▸ **TRECHO FORNECIDO**
★ ★ ★ ★

Já sobre o aumento dos índices na Região Nordeste e no Ceará, ele frisa que “a Pnad aponta a participação decisiva das transferências de programas sociais na composição da renda do domicílio, o que mostra que as famílias são mais suscetíveis às variações dos programas de governo e do próprio cenário econômico”. Além disso, o representante destaca que é preciso levar em consideração que, tanto no Nordeste como no Ceará, um em cada três residentes têm menos de 19 anos de idade.

Extrema pobreza afeta desenvolvimento de crianças e adolescentes

Segundo Aurislane Abreu, assistente técnica do Centro de Defesa da Criança e do Adolescente do Ceará (Cedeca), o empobrecimento traz impactos negativos no desenvolvimento de crianças e adolescentes, como na autoestima e sociabilidade — que podem ser agravadas pela fome e pela insegurança alimentar.

“Uma criança com fome possivelmente se sentirá mais indisposta e desinteressada por atividades próprias da sua idade. No campo da educação, os impactos são na aprendizagem desses sujeitos, de modo que podem apresentar dificuldade de concentração, irritabilidade ou sono excessivo, por exemplo, dificultando a absorção de conhecimento passado em sala de aula”, pontua.

★ ★ ★ ★

▸ **REQUISITOS DO PROBLEMA**
No texto sobre a extrema pobreza, reescreva tudo de "Já sobre o aumento" até "anos de idade.", trocando "Ceará" por "Piauí".

▸ **DADOS FORNECIDOS**
★ ★ ★ ★

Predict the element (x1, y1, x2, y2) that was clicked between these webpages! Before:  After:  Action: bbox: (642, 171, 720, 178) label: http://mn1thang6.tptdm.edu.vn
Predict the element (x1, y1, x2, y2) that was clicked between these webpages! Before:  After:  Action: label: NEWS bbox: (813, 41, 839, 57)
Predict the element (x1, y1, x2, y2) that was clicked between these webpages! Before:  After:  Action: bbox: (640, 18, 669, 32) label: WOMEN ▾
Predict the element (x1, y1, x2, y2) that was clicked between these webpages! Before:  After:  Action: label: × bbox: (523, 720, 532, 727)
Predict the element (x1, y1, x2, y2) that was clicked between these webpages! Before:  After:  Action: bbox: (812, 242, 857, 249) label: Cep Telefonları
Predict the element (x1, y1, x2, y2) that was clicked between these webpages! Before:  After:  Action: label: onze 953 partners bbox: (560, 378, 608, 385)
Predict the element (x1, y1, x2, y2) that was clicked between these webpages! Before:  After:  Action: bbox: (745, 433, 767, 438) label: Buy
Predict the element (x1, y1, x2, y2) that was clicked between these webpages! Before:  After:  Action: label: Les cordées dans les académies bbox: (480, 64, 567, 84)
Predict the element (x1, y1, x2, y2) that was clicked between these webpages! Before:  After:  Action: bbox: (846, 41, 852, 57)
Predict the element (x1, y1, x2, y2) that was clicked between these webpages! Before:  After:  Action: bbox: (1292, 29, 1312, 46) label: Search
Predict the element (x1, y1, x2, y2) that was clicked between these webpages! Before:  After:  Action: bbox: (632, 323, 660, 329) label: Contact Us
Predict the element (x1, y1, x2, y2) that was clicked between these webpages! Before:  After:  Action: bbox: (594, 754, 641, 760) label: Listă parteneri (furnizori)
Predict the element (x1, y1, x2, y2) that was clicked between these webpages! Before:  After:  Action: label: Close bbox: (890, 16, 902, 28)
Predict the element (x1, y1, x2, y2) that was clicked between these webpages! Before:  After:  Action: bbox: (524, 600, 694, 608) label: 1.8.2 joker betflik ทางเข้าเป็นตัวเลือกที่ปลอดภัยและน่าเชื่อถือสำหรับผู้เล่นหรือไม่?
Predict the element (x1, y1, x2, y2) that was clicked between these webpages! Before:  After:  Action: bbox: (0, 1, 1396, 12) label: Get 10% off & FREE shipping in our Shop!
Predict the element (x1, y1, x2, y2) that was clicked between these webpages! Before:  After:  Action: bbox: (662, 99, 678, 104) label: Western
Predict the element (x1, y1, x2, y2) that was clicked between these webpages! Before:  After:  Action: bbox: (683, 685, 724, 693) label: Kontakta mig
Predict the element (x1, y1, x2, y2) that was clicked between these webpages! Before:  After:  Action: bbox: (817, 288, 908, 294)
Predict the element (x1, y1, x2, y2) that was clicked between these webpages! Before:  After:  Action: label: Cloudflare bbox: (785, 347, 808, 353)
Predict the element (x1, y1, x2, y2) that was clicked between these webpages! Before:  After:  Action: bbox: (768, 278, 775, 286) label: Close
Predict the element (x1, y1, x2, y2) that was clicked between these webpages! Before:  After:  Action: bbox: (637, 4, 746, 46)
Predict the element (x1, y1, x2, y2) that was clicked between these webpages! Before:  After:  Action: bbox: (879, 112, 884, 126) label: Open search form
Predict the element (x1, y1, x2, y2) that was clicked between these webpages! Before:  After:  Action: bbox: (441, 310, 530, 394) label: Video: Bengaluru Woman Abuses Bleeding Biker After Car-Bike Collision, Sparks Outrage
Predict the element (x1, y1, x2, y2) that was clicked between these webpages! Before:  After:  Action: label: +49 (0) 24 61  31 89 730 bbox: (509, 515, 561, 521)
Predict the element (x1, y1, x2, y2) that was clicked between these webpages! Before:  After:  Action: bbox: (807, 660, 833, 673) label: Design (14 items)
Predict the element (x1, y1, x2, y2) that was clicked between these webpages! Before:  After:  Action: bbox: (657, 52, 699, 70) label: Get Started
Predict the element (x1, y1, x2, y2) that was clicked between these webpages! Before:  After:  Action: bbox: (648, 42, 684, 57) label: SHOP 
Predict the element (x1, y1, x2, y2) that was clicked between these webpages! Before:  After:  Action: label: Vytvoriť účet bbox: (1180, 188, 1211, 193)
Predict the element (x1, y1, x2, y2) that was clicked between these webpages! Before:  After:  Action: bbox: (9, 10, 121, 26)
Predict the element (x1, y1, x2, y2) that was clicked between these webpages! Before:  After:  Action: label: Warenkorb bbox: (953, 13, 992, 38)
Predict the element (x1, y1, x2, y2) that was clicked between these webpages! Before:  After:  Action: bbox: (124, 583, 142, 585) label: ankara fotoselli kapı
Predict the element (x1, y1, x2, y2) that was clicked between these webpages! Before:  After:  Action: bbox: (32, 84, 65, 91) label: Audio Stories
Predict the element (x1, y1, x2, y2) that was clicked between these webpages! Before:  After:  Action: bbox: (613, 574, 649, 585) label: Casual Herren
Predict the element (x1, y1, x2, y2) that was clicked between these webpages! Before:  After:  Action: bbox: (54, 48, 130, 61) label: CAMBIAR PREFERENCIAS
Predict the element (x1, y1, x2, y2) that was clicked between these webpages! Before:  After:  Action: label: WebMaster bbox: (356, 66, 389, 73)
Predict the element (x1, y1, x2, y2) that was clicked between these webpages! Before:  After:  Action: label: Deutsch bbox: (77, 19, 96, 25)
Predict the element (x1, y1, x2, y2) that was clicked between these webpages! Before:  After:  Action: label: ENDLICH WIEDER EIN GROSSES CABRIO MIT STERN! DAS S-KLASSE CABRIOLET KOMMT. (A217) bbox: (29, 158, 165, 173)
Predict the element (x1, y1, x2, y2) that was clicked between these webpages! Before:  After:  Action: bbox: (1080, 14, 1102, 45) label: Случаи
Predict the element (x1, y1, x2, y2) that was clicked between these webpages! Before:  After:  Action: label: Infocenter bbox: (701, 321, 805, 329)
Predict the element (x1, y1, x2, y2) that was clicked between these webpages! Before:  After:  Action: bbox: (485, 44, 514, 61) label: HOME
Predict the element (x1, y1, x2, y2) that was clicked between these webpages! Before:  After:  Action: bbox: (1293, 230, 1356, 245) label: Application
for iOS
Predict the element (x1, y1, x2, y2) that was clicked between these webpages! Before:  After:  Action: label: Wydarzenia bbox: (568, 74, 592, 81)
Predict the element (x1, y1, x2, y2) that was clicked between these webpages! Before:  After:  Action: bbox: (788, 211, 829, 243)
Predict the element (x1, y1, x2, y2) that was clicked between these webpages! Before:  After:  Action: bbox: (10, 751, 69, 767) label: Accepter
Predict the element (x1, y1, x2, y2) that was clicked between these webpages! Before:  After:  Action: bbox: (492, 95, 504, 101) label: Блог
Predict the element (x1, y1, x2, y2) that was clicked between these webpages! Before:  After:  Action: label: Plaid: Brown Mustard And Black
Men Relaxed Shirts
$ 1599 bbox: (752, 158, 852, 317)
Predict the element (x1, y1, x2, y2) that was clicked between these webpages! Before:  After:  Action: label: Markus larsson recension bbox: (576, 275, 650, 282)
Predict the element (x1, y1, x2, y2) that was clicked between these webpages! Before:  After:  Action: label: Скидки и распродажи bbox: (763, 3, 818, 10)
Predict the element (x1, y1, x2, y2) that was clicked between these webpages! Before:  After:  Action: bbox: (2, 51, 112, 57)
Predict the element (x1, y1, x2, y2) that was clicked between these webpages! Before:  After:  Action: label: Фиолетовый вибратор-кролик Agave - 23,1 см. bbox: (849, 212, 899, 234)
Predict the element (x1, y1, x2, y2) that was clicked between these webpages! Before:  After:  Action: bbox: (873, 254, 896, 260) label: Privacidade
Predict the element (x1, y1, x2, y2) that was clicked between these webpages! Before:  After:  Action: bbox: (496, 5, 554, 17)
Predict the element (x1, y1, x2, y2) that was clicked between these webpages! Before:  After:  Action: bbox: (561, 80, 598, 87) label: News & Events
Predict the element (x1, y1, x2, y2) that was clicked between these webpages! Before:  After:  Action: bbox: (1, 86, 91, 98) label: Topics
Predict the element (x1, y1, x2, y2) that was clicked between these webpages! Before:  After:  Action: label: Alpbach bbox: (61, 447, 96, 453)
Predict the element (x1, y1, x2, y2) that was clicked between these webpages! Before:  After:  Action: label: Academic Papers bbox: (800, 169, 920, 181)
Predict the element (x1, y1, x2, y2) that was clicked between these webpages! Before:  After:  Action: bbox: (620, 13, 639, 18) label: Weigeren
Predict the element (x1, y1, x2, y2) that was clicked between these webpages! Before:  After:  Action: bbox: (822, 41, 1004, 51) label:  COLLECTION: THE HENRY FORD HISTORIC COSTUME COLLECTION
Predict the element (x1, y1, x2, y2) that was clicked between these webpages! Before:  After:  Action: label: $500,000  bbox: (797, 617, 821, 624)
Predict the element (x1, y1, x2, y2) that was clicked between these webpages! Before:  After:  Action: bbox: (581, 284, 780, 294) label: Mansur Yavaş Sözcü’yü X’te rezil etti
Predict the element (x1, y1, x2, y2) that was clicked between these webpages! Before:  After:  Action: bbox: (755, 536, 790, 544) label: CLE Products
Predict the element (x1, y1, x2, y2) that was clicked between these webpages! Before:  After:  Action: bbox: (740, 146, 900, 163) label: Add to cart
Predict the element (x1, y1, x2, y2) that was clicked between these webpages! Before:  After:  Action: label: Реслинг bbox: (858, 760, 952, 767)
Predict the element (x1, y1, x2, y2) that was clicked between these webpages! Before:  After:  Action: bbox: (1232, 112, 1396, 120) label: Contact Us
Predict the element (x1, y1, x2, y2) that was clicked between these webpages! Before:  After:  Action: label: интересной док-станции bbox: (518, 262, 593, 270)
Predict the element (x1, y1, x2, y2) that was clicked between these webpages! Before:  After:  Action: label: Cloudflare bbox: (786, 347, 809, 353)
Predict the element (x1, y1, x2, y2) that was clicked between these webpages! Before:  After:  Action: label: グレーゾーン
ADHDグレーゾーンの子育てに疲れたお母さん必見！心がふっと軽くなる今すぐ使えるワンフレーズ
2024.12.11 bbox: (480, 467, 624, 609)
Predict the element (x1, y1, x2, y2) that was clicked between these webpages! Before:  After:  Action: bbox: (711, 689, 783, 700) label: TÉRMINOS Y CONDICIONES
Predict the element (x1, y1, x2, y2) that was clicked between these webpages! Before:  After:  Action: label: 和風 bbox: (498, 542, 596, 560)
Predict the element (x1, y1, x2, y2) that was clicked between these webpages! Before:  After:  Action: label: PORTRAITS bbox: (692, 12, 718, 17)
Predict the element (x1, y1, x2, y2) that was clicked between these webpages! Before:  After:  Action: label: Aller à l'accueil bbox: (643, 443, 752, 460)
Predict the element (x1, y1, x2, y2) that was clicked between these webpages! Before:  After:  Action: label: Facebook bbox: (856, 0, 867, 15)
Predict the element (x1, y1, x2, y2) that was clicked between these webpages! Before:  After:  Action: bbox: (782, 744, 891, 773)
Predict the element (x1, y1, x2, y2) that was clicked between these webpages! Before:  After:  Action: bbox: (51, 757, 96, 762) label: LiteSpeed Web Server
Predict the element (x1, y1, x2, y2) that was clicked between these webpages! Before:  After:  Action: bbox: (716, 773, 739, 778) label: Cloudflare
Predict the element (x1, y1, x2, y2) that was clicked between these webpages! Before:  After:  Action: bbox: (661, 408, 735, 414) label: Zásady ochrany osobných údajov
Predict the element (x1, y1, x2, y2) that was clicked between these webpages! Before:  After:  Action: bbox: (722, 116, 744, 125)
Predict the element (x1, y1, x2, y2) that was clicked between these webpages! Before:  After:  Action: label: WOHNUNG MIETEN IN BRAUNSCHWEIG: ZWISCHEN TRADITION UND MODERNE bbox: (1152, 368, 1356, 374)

★ ★ ★ ★

▸ **RESULTADO DO EXERCÍCIO**
Já sobre o aumento dos índices na Região Nordeste e no Piauí, ele frisa que “a Pnad aponta a participação decisiva das transferências de programas sociais na composição da renda do domicílio, o que mostra que as famílias são mais suscetíveis às variações dos programas de governo e do próprio cenário econômico”. Além disso, o representante destaca que é preciso levar em consideração que, tanto no Nordeste como no Piauí, um em cada três residentes têm menos de 19 anos de idade.